Critical Assembly: A Technical History of Los Alamos during the Oppenheimer Years, 1943-1945
... Unlike earlier histories of Los Alamos, this book treats in detail the research and development that led to the implosion and gun weapons; the research in nuclear physics, chemistry, and metallurgy that enabled scientists to design these weapons; and the conception of the thermonuclear bomb, the "Super." Although fascinating in its own right, this story has particular interest because of its impact on subsequent devel- opments. Although many books examine the implications of Los Alamos for the development of a nuclear weapons culture, this is the first to study its role in the rise of the methodology of "big science" as carried out in large national laboratories.
... The principal reason that the technical history of Los Alamos has not yet been written is that even today, after half a century, much of the original documentation remains classified. With cooperation from the Los Alamos Laboratory, we received authorization to examine all the relevant documentation. The book then underwent a classification review that resulted in the removal from this edition of all textual material judged sensitive by the Department of Energy and all references to classified documents. (For this reason, a number of quotations appear without attribution.) However, the authorities removed little information. Thus, except for a small number of technical facts, this account represents the complete story. In every instance the deleted information was strictly technical; in no way has the Los Alamos Laboratory or the Department of Energy attempted to shape our interpretations. This is not, therefore, a "company history"; throughout the research and writing, we enjoyed intellectual freedom.

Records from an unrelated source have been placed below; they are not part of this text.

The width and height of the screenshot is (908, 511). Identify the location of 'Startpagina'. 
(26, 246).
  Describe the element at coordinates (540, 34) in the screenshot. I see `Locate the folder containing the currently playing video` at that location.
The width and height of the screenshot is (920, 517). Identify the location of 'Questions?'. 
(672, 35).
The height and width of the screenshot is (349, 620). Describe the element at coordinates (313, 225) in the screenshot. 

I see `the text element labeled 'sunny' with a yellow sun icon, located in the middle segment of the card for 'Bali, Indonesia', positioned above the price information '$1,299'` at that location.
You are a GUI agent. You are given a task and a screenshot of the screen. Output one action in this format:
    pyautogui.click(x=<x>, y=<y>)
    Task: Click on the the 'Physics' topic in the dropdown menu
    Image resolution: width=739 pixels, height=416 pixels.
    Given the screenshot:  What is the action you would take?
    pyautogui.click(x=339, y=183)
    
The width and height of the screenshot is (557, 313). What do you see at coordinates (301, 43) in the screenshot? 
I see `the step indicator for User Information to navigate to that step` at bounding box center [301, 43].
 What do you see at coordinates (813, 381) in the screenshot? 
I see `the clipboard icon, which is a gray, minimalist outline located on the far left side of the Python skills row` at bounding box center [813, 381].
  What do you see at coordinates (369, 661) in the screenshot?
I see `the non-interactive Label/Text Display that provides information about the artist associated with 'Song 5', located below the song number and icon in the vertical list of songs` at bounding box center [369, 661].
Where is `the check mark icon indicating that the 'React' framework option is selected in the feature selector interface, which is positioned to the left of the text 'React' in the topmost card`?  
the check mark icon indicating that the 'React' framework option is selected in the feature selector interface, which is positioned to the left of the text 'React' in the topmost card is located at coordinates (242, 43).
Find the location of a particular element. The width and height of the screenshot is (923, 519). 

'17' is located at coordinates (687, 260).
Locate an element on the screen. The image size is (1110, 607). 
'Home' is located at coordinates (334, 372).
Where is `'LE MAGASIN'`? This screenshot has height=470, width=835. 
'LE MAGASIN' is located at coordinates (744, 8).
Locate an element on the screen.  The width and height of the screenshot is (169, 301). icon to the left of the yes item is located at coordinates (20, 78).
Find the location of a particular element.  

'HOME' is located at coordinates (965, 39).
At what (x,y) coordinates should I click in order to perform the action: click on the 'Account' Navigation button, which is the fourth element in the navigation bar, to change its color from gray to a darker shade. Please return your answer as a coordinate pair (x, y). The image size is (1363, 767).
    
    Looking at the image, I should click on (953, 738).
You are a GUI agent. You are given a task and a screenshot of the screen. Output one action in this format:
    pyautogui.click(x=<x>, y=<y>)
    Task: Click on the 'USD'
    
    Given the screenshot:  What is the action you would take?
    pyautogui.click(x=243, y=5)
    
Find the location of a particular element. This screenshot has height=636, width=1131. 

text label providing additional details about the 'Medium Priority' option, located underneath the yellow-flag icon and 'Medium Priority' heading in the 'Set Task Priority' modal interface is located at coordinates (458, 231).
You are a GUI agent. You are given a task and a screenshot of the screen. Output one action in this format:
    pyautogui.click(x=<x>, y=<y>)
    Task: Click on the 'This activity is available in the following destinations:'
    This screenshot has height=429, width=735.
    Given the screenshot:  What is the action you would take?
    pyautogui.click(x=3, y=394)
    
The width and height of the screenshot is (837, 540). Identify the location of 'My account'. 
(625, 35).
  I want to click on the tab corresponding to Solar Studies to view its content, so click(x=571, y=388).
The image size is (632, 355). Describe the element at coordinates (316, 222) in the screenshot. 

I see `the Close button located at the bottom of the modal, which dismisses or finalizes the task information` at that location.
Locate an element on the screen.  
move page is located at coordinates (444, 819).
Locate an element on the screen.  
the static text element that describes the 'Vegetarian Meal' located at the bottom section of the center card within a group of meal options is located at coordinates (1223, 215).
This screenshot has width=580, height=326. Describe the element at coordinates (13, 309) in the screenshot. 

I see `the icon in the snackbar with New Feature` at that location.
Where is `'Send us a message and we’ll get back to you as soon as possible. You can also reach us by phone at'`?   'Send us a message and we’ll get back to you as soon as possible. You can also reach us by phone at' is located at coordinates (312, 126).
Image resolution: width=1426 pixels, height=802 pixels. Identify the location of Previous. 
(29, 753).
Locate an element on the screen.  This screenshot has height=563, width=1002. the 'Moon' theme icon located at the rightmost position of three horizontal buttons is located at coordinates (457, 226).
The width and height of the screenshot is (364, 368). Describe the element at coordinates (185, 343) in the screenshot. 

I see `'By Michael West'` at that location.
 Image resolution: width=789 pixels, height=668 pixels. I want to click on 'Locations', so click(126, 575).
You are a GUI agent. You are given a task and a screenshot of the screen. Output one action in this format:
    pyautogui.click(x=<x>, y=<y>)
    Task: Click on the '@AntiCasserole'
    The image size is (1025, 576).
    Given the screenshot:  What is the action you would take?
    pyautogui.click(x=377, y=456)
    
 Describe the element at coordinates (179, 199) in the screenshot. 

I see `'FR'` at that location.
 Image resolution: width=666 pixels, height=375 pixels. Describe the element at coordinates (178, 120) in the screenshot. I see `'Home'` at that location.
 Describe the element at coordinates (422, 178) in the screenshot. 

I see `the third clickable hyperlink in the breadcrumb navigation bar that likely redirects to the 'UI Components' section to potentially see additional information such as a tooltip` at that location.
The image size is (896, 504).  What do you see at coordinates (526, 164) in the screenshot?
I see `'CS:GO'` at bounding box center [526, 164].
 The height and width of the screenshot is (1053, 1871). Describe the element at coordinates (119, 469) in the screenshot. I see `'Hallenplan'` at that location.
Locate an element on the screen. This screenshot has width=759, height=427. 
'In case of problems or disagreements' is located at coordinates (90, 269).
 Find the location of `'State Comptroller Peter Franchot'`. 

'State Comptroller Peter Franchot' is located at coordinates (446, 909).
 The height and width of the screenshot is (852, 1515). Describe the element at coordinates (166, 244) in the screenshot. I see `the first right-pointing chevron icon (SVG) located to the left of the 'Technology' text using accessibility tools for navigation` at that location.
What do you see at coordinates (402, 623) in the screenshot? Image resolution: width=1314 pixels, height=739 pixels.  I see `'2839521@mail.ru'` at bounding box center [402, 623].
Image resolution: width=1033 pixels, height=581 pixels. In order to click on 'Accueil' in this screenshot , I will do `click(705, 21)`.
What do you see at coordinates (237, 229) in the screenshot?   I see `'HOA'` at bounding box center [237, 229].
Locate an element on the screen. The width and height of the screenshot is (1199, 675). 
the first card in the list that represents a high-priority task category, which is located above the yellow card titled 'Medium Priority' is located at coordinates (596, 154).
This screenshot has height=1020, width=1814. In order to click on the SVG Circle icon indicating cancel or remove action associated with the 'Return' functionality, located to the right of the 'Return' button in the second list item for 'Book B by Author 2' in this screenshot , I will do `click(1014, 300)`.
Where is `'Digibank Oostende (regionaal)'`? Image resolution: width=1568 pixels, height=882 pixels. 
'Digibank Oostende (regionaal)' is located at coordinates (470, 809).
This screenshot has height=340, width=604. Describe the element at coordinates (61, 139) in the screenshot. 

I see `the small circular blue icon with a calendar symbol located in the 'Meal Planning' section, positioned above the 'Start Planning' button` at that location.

... Scientific research was an essential component of the new approach: the first atomic bombs could not have been built by engineers alone, for in no sense was developing these bombs an ordinary engineering task. Many gaps existed in the scientific knowledge needed to complete the bombs. Initially, no one knew whether an atomic weapon could be made. Furthermore, the necessary technology extended well beyond the "state of the art." Solving the technical problems required a heavy investment in basic research by top-level scientists trained to explore the unknown - scientists like Hans Bethe, Richard Feynman, Rudolf Peierls, Edward Teller, John von Neumann, Luis Alvarez, and George Kistiakowsky. To penetrate the scientific phenomena required a deep understanding of nuclear physics, chemistry, explosives, and hydrodynamics. Both theoreticians and experimentalists had to push their scientific tools far beyond their usual capabilities. For example, methods had to be developed to carry out numerical hydrodynamics calculations on a scale never before attempted, and experimentalists had to expand the sensitivity of their detectors into qualitatively new regimes.
... American physics continued to prosper throughout the 1920s and1930s, despite the Depression. Advances in quantum theory stimulated interest in the microscopic structure of matter, and in 1923 Robert Millikan of Caltech was awarded the Nobel Prize for his work on electrons. In the 1930s and 1940s, Oppenheimer taught quantum theory to large numbers of students at the Berkeley campus of the University of California as well as at Caltech. Also at Berkeley in the 1930s and 1940s, the entrepreneurial Lawrence gathered chemists, engineers, and physicists together in a laboratory where he built a series of ever-larger cyclotrons and led numerous projects in nuclear chemistry, nuclear physics, and medicine. By bringing together specialists from different fields to work cooperatively on large common projects, Lawrence helped to create a distinctly American collaborative research endeavor - centered on teams, as in the industrial research laboratories, but oriented toward basic studies without immediate application. This approach flourished during World War II.